*Task list:*
[a] In the article on coronavirus and public health, what national average of faecal contamination on the hands of city public transport users did research reveal?
[b] Write the next part of the article on coronavirus and public health, picking up after its final sentence.

When a succession of strikes hit the London Underground system people had to find new ways to get around the city. Many discovered faster and more pleasant ways to travel, having been misled on the geography of London by the iconic design of the Tube map. For some the new behaviour stuck.
Might the coronavirus panic similarly produce lasting change? It is easy to imagine that it could. One of the most serious problems of the dominance of the NHS in health, is that ‘health’ and the NHS are too often taken to be synonymous. They are not. Health is mostly a product of education, income, and the environment in which we live, through their impact on behaviour and on living standards. We have too readily delegated health almost entirely to the health service, and have institutionalised public health.
Coronavirus is serving as a dramatic reminder that public health is a product of our own behaviour: Exercising responsibility for ourselves, and for the impact of our behaviours on each other. Whilst the NHS may deliver world-class high-tech treatment, it cannot wash our hands for us. Whilst flu vaccination is now available for many through the NHS, the coronavirus outbreak has not only revealed the weakness of a strategy based so heavily on vaccination, but also the high risk we all face from the transfer of pathogens within a very mobile and crowded world.
In these situations a health system is also largely incapable of fulfilling its usual role of managing the consequences of our own poor behaviour. There is no hospital cure for coronavirus, just as there is no cure for the common cold. Prevention really is the best medicine, and it is (literally) in our own hands.
We are herd animals and our own behaviours affect other people’s behaviours. If one person leaves the lavatory without washing their hands, it will be more likely that the next person will follow suit. Actions which we may have thought just affected ourselves, also have extensive third-party and spillover effects. The role of such behavioural norms is shown by the substantial variation in the proportion of users of city public transport with faecal material on their hands; research revealed a national average of 28% contamination, but ranging from 13% in London to 43% in Newcastle. Perhaps the current viral outbreak will change this situation in a way never achieved by formal public health campaigning.

*Material supplied:*
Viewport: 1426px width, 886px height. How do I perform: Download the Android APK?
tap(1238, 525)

* * *

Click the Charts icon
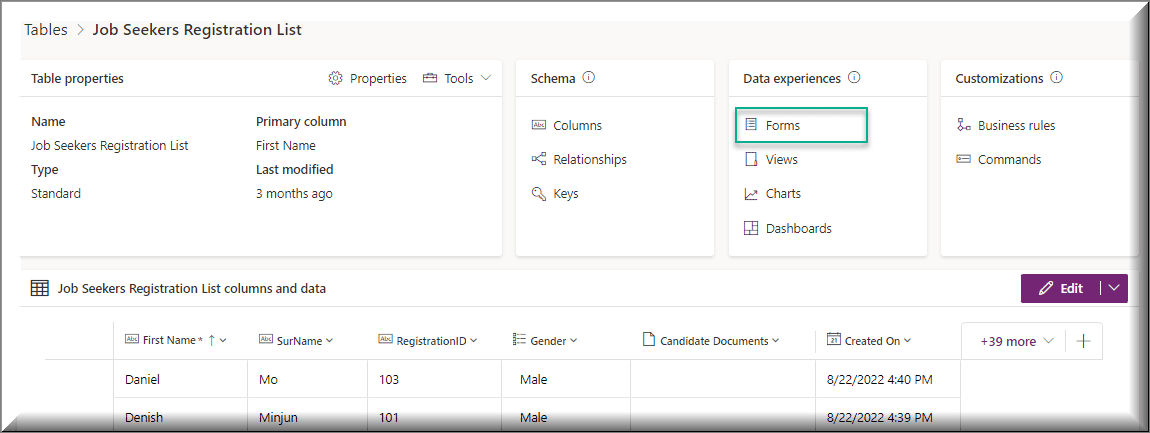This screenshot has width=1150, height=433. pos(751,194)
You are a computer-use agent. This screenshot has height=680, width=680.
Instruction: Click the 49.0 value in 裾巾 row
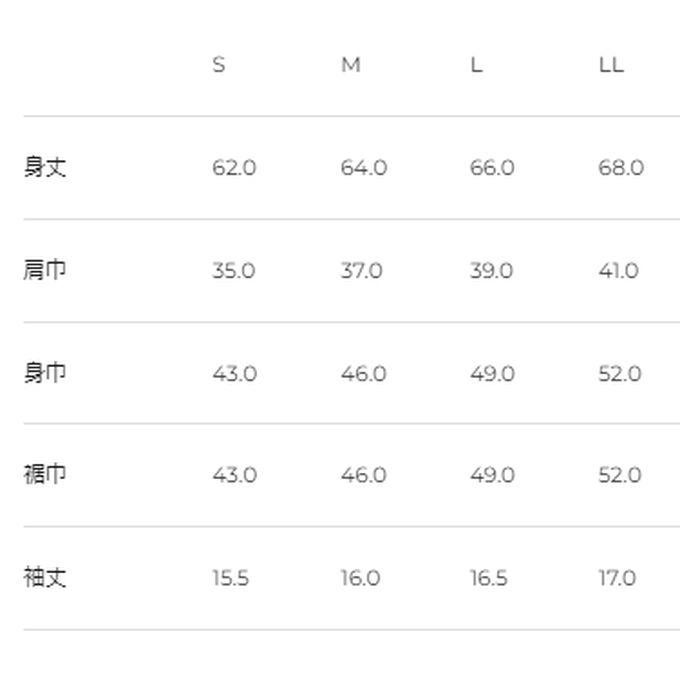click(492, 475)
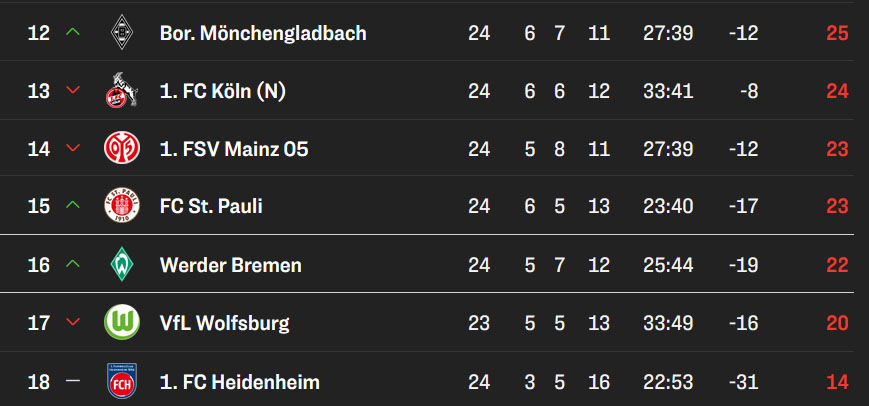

*Answers by item:*
[a] 28%

[b]
Seasonal flu kills around 4,000 to 14,000 people a year in England and Wales, and generates 10,000 hospitalisations. Globally it kills up to 650,000 people every year. Regular hand washing is the simplest preventative measure. Self-isolation is the best strategy for symptomatic people to prevent onward transmission. If coronavirus can rebuild levels of personal responsibility for health then this novel virus will be a cloud with a very significant silver lining.
Its impact may not be limited to health behaviours, but range much more widely. The sudden change in travel decisions may have profound effects on work patterns. Businesses that have already invested in AI, other technologies, and in flexible working, may find themselves more resilient, and therefore more productive through periods of substantial workforce sickness. On the other hand it has highlighted the vulnerability of the ‘gig economy’, deterrents to the use of public transport, and the risks associated with reliance on imported food and other basic goods. Only time will tell whether we have each learnt essential lessons from this. None of these are readily solved by state action. Their resolution is largely within the simple decisions we all take as individuals on a daily basis. It is in our hands.